Another strategy is to focus on being really present with your partner. “Even more than what we do with each other, the most creative thing we can do in a relationship is to be fully present with each other while we’re doing it,” says Ringrose. “We don’t want to just play pickleball or go salsa dancing without connecting with each other.” This is where it might be helpful to put down the screens and ensure technology isn’t replacing communication within the relationship. “It’s about making time to have a proper chat,” says Ringrose, adding, “this can make a big difference and keep things fresh.”

Brogan and Antony's wedding. Featured in VEIL Issue One, available here.

Fight right
The first three minutes of a fight predicts how a fight will go as well as how a relationship will go,” the prominent relationship psychologist John Gottman once said. It’s a scary thought. But if it’s true (like Gottman’s studies have suggested) then how do you want it to go?

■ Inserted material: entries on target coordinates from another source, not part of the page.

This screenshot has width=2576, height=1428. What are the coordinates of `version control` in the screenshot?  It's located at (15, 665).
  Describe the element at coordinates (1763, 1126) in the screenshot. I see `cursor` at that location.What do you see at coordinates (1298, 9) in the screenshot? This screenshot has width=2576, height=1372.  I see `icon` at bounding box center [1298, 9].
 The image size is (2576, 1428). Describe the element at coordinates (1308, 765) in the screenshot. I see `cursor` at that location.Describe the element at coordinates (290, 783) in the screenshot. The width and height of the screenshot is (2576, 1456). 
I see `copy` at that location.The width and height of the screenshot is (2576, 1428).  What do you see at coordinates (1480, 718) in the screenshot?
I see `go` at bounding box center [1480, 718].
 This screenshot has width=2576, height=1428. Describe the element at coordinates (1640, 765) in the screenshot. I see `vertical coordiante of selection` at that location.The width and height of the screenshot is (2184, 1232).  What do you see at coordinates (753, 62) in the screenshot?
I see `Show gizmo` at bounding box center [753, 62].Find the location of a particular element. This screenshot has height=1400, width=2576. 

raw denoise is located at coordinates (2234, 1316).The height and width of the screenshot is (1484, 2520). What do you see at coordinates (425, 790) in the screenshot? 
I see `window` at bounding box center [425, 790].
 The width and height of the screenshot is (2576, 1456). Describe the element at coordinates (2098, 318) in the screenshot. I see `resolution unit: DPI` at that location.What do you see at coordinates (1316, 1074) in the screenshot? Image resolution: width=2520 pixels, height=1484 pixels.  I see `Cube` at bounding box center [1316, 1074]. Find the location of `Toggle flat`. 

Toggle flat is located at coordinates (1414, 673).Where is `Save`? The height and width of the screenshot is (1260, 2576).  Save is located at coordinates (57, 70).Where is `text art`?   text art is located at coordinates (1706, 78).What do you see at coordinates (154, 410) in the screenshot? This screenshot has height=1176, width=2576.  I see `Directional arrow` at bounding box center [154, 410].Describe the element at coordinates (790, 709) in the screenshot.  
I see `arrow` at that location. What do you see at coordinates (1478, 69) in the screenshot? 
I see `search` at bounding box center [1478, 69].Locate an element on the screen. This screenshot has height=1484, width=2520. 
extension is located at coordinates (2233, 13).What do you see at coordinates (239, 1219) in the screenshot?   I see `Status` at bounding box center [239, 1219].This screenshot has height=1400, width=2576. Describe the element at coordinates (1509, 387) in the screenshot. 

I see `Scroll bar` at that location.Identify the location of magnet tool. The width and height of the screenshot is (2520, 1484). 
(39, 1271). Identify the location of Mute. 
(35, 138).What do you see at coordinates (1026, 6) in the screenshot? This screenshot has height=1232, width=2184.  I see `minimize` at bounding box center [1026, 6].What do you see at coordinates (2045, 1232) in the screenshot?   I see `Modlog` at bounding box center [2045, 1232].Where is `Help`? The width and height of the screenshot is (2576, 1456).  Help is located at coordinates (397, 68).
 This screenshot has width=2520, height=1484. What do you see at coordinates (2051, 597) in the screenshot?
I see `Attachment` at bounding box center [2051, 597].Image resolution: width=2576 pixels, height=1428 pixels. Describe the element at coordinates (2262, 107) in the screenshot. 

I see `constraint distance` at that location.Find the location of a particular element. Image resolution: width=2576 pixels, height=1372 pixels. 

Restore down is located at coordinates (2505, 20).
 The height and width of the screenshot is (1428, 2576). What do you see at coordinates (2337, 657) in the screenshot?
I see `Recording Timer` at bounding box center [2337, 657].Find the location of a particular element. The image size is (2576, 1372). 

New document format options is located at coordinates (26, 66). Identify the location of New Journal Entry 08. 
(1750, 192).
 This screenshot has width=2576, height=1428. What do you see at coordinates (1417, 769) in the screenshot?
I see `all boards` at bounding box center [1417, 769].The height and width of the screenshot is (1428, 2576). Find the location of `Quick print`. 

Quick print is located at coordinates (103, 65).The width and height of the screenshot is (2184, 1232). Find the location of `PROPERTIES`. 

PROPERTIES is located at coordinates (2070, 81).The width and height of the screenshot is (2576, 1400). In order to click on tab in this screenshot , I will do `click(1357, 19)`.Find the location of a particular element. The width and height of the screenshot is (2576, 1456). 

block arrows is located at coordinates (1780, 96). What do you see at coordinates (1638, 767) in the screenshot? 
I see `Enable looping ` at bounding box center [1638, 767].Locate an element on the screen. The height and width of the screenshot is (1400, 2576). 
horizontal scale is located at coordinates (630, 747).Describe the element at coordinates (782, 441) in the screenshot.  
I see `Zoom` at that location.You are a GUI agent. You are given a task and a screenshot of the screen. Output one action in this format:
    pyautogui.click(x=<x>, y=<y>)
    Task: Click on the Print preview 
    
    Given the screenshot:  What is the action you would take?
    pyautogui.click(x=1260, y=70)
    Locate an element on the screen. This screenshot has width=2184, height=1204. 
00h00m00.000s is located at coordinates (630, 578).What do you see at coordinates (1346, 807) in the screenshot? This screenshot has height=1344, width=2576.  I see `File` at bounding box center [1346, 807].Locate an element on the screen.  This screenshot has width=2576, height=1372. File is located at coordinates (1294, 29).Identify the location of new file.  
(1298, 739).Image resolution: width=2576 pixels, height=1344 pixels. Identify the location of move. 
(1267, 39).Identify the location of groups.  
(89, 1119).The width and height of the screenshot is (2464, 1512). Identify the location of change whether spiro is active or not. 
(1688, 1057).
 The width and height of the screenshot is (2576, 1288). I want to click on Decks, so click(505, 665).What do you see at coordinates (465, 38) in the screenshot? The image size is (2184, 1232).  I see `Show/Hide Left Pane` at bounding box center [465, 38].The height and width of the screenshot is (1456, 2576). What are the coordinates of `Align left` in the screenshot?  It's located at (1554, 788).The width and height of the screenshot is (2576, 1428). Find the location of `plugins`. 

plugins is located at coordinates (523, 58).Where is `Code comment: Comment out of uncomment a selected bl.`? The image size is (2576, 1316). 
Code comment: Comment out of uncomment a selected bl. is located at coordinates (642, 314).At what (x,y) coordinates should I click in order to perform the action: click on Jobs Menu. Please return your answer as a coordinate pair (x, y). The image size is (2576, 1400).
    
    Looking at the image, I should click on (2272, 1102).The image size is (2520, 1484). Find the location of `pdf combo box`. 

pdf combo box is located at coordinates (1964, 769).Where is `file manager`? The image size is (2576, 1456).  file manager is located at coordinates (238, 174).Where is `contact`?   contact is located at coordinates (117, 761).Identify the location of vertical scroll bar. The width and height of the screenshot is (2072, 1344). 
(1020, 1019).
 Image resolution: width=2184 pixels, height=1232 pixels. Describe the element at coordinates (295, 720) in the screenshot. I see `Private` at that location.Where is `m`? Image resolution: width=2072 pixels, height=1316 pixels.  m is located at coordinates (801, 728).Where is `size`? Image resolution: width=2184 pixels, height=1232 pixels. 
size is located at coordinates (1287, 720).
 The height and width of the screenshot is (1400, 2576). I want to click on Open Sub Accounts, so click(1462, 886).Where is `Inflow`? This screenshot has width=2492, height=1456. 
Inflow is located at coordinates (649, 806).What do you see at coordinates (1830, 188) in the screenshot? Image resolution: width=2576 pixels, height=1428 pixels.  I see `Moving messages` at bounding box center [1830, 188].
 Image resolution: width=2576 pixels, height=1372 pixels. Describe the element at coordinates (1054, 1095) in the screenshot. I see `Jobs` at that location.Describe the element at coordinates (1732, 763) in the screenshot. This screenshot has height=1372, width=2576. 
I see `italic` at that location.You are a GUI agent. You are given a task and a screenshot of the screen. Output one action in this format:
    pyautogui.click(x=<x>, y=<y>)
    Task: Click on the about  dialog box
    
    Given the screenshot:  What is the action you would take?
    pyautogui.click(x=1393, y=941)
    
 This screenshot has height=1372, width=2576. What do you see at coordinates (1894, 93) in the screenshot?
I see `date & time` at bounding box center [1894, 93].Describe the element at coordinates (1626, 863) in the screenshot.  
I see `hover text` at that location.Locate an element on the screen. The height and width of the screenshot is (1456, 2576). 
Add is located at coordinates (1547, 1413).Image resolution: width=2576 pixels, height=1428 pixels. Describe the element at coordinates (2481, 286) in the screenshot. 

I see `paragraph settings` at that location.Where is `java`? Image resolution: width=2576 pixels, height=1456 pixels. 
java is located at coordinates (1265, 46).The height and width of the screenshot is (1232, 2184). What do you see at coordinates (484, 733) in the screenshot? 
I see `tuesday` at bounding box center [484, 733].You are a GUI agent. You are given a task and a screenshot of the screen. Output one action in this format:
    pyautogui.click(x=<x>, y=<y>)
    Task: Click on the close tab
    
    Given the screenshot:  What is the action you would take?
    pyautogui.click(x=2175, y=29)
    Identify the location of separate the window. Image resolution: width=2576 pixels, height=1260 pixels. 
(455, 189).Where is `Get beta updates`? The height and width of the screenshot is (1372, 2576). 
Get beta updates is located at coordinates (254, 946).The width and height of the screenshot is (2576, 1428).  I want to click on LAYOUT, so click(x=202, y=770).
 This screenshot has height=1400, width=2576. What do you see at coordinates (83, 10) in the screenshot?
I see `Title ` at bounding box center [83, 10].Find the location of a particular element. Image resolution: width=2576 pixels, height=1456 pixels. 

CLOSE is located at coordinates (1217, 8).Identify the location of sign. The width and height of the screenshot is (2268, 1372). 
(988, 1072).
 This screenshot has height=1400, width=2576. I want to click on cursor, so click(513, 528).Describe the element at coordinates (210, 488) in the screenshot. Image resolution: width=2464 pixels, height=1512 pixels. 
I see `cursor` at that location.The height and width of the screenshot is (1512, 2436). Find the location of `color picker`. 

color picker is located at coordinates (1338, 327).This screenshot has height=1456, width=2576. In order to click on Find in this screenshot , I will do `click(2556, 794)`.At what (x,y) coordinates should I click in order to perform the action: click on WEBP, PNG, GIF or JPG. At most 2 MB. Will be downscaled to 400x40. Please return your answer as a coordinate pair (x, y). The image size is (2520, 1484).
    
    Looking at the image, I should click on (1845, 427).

"This is a big one,” says Luscombe. “I often encourage couples to work on expressing their feelings clearly and concisely – can you sum up what you’re feeling in one or two sentences? If not, take a breather and come back when you can.” We can get creative with conflict in the same way as any other aspect of a relationship: by doing something different to what we’d usually do. When the inevitable conflict arises, Luscombe suggests getting creative by switching up your environment – go for a walk, meet for a coffee, or head out to dinner and pick up the conversation there. “Conflict should be a tool for connection, not ammunition,” she adds.
Sexual healing
Creativity plays an important role in the bedroom too. “We need to see sex or pleasure as a creative act,” says Georgia Grace, a somatic sexologist and the author of The Modern Guide To Sex. “There are endless strategies to do this.” Grace advises against scheduling sex (“that can be really stressful for a lot of people and it can mean they tap out”) but suggests other ideas like regular check-ins to develop positive sexual communication, or perhaps trying a new position, tool or toy at least once a month. “It’s about finding new and creative ways to be sexually intimate with each other, drawing on what you liked at the start of the relationship or drawing on what you’re longing for currently.” After all, sex is one of the most playful things we can do as adults – why not set an intention to keep it interesting? “We are always in a process of change – we are not fixed beings – so it is really important to bring this idea to sex as well,” says Grace.
By appointment
In every healthy relationship, there comes a time when the most creative choice might be reaching out for professional support. This could look like making an appointment with a relationship coach like Luscombe, consulting a sexologist like Grace or learning a shared mindfulness technique with an expert like Ringrose. “Every single person, even the most qualified people, will have a period of time where their body is changing, or their relationship is changing or their desires are changing,” says Grace. At its core, creation begins with presence – the willingness to see what’s needed. Like Ringrose adds, “Our partner is always telling us through their behaviour and responses what they need and what is being asked of us in terms of growth in the relationship, but it’s only when we become present that we sense this fully.”